Data security is concerned with stopping unauthorised access to computer systems and the data they hold. Common threats include hacking, social engineering and accidental distribution of sensitive data. There are many examples of businesses of and organisations that have been badly affected by breaches of data security. In government and medical systems, this can often result in serious harm to individuals.
Data Security s Computer Security
Security can be split into two components, both of which are equally important – data security and computer/system security.
Data is often sent across the internet and other networks on unsecured or easy to hack media. Data must therefore be secured itself. This often is achieved through authentication, encryption of data, end-to-end encryption of network connections, and the use of public and private keys.
- Password protecting the BIOS screens for school computers
- Disabling USB access
- Requiring user authentication using usernames and passwords
- Requiring key-card or fob access to enter the school grounds
Data privacy is the process of ensuring that those with authenticated access to systems and data only view data they should be allowed to view. The process of deciding who should have access to what information should be a management/leadership team decision and this should lead to the implementation of procedures to control the flow of information. User Access Levels(UALs) should be implemented within computer systems and networks to ensure that database management systems (DBMS) only allow users access to the information they are allowed to access.
- Nurses & doctors should only have access to medical information regarding the patients they are treating.
- Catering managers should have access to all patients’ data, but it should be limited to their dietary requirements and preferences.
- Site staff should only have access to the number of patients in each ward and the enquipment/stock requirements for each ward.
- Receptionists should only have access to limited information about a patient ~(such as name, address, ward No etc) but will need access to all patients.
Data Integrity is concerned with preventing data from being corrupted, deleted or otherwise rendered inaccessible.
Data integrity is maintained through a number of different of technologies and procedures, each of which is important and serves a different purpose.
Disk mirroring is a technique where the contents of a hard drive are mirrored on one of more hard drives, usually in RAID 1 or similar format.
This has the following advantages (depending on which form of RAID is used):
- Faster access to data as multiple hard drives can be read/written simultaneously. This is especially important in systems that experience high demand for data or surges in demand (such as festival ticketing websites when tickets for festivals are released).
- Near Immediate system recovery after a hard drive failure.
- Long life-span of individual drives as the read/write work is spread between the drives.

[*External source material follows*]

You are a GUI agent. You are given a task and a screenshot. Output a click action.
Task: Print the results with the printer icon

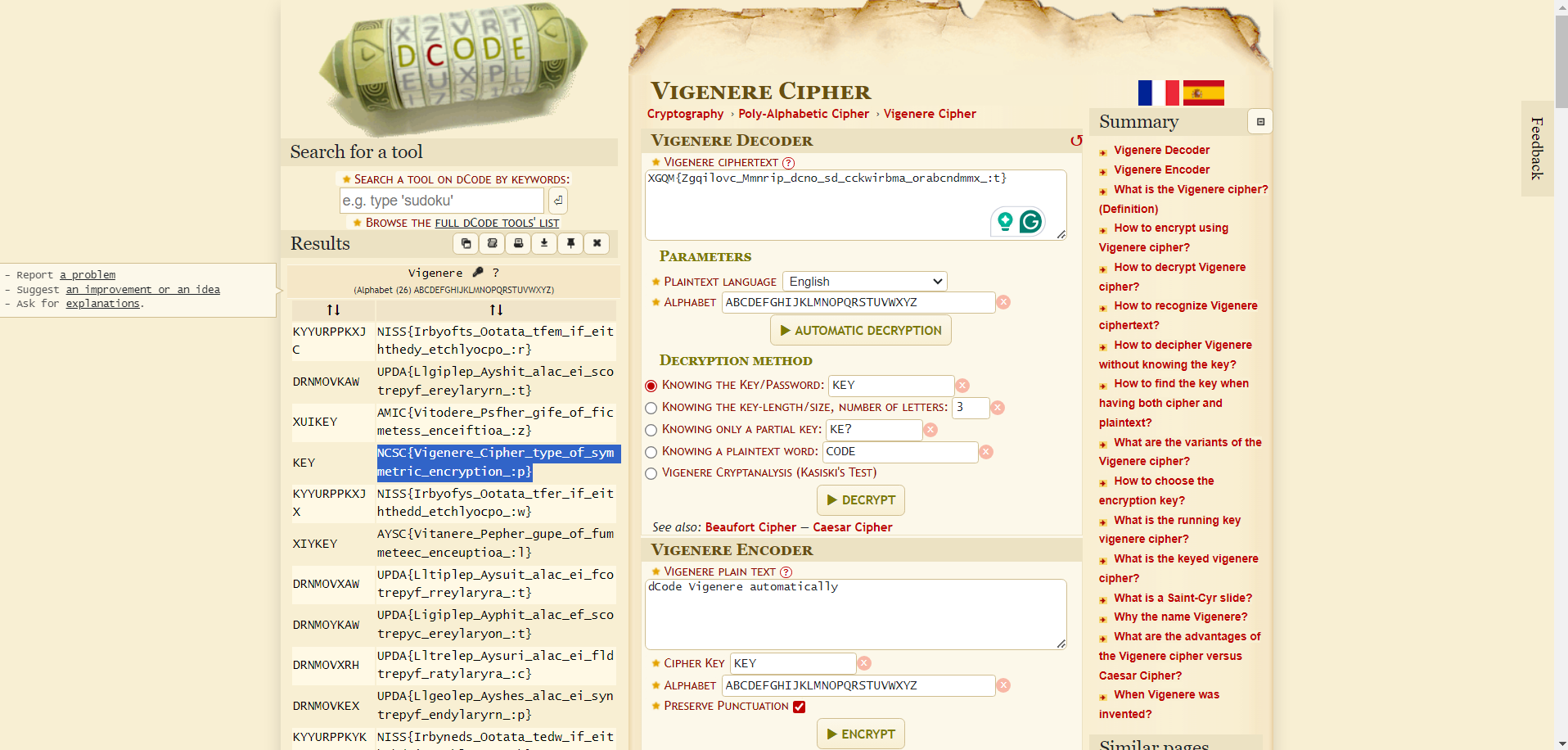pyautogui.click(x=518, y=243)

Onsite and offsite backups
As well as RAID drive usage, daily weekly and monthly backups should be taken and these backups should be both onsite(for fast access in case of a hard drive failure) and offsite (in case of a fire or break in).
An increasingly common form of attack is a ransomware attack where a hacker gains access to a computer system and encrypts the data contained within the system. They demand money(often difficult to trace bitcoins). In order to protect against this the system managers should ensure that computer virus protection, software and authentication systems are up to date. Also backups should be stored separately from other data.
User access Levels
Perhaps the most common reason for loss of data is accidental or malicious action by individuals in an organisation who delete or otherwise corrupt data. This threat can be mitigated through the user of User Access Levels, giving users read access to sensitive data, but not giving them delete /edit rights.
Activity – Design a data security, privacy & integrity policy for a school or society(such as your local scout association group)
- Who should have access to what data?
- What level of access should they have to that data (read / modify / delete)?
- How should data be backed up? Where? How often?
- What physical security, privacy and integrity measures will be taken?